The reported detentions came after a Cuban performance artist called for an open forum to demand changes from the country’s single-party communist government.

The event was due to take place in Havana’s revolution square, the central plaza usually reserved for speeches from Fidel and Raul Castro and visiting dignitaries like Pope John Paul II.

Cuban dissidents said the artist, Tania Bruguera, well-known for pushing the limits of freedom of expression in Cuba, was also arrested before the protest could begin.

Bruguera had tried to convince Cuban officials to allow the event to go forward but on Tuesday the government-run union for artists and writers released a statement calling her proposal a “political provocation” meant to derail improving U.S.-Cuban relations.

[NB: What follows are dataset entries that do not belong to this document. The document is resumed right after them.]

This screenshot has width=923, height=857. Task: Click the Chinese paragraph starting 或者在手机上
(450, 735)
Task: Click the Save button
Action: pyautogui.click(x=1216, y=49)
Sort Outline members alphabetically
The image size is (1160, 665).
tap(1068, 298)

Government critic and blogger Yoani Sanchez wrote that she supported the event but on Tuesday tweeted that she was under house arrest and her husband had been taken away by police.

CNN saw a police car and two uniformed police officers, as well as at least two men in civilian clothes who appeared to be security agents, outside the building where Sanchez lives on Tuesday. No one answered her door when the CNN crew tried to reach her for comment.

Cubans have limited access to the Internet and despite a social media campaign to raise awareness about the event, the protest never materialized Tuesday.

On December 17, Cuba released U.S. contractor Alan Gross, who’d been held since 2009 for smuggling satellite equipment onto the island. His freedom was part of a landmark deal paving the way for a major overhaul in U.S. policy toward Cuba.

Cuba also freed a Cuban double agent who had worked as a U.S. intelligence source and who’d been held for more than 20 years, although authorities did not identify that person for security reasons. For its part, the United States released three of five Cuban intelligence agents convicted of espionage in 2001.